Prime Minister Shinzo Abe said Thursday that Cabinet approval is enough to change the government's interpretation of war-renouncing Article 9 and allow Japan to help defend allied nations.
Previous administrations have followed the interpretation by the Cabinet Legislation Bureau that Japan cannot exercise the right of collective self-defense. Abe said the decision will be made by the Cabinet, not by the head of the bureau.
"Ultimately, the Cabinet will approve the reinterpretation," Abe said during a session of the powerful Lower House Budget Committee. "And I am the one who is ultimately responsible for the Cabinet."
He said that the administration will consider the issue along with the ruling camp before the matter comes before the Cabinet for approval, and the administration would also submit bills to the Diet necessary to amend the Self-Defense Forces Law.

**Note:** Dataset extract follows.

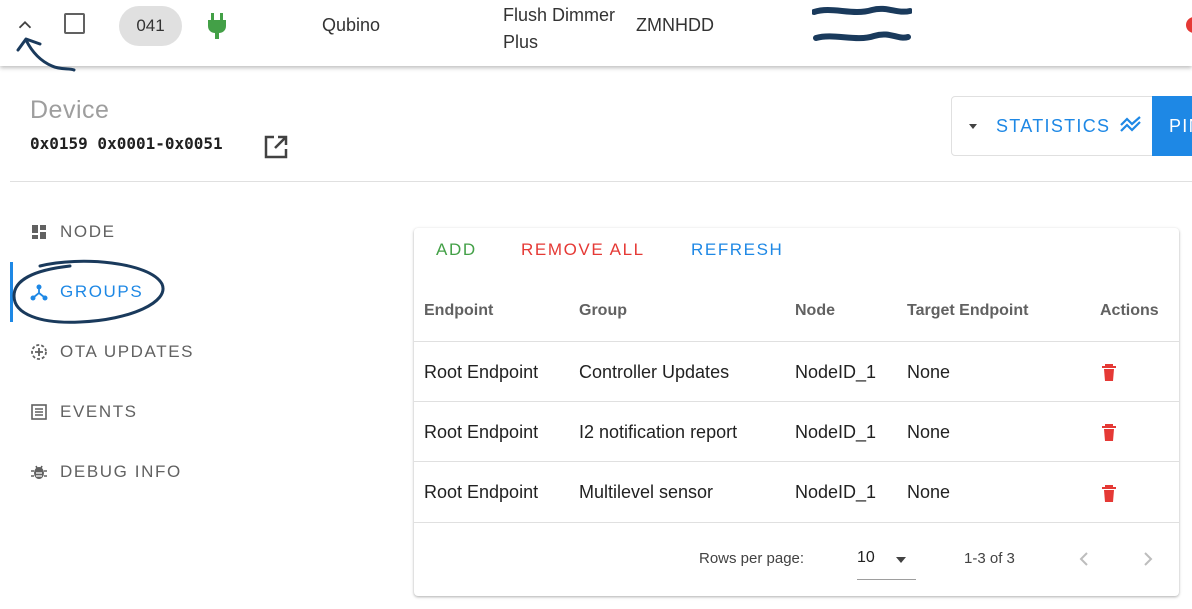  I want to click on select-underline, so click(886, 580).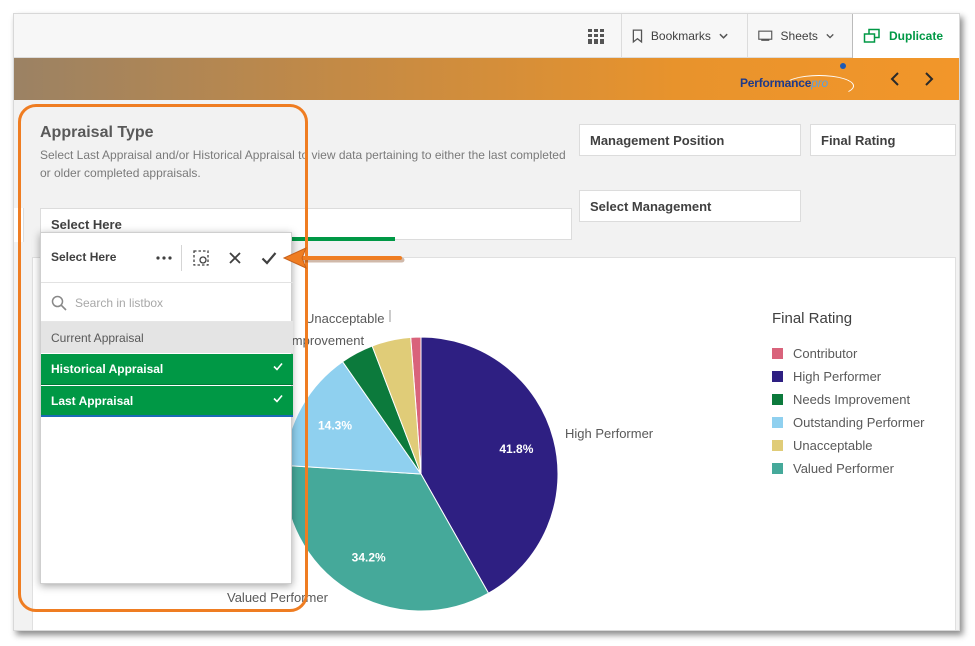 This screenshot has height=646, width=975. I want to click on duplicate-button: Duplicate, so click(906, 36).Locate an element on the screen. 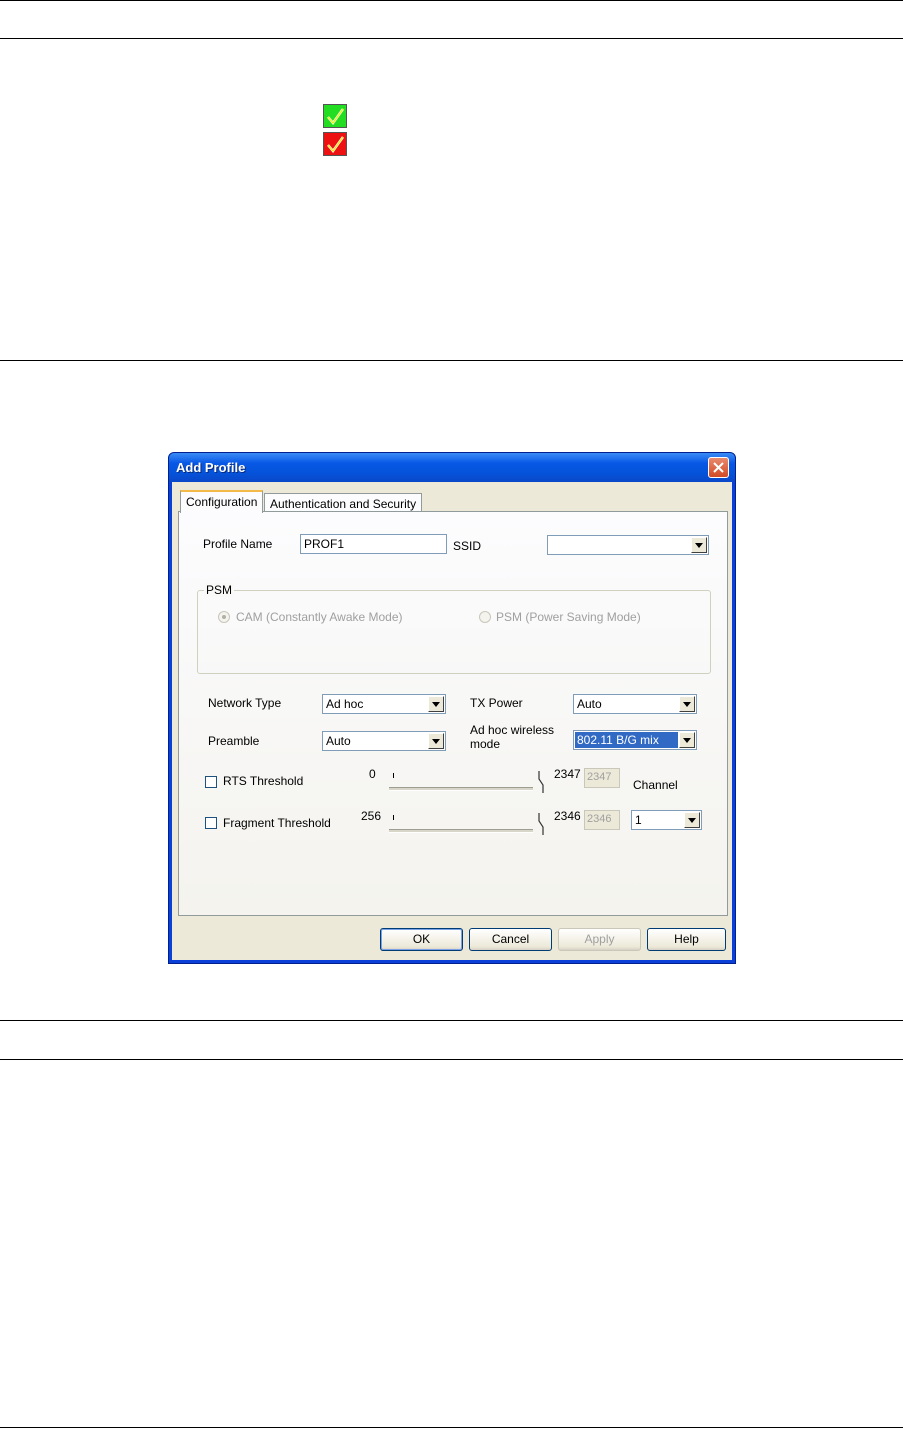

Abe apparently wants to go ahead with the reinterpretation before Tokyo and Washington compile new Japan-U.S. defense cooperation guidelines at the end of this year, as collective self-defense would play a crucial part in upping Japan's role in the alliance.
He made the remarks a week after the opposition camp and some media branded him as ignoring the concept of constitutionalism by claiming that a prime minister, if his party wins a public mandate at the ballot box, can change the interpretation of the Constitution even though it has been established through years of Diet debate.
On Thursday he rebuffed the criticism, saying he never claimed he alone can make the final decision on whether to assume the right of collective self-defense.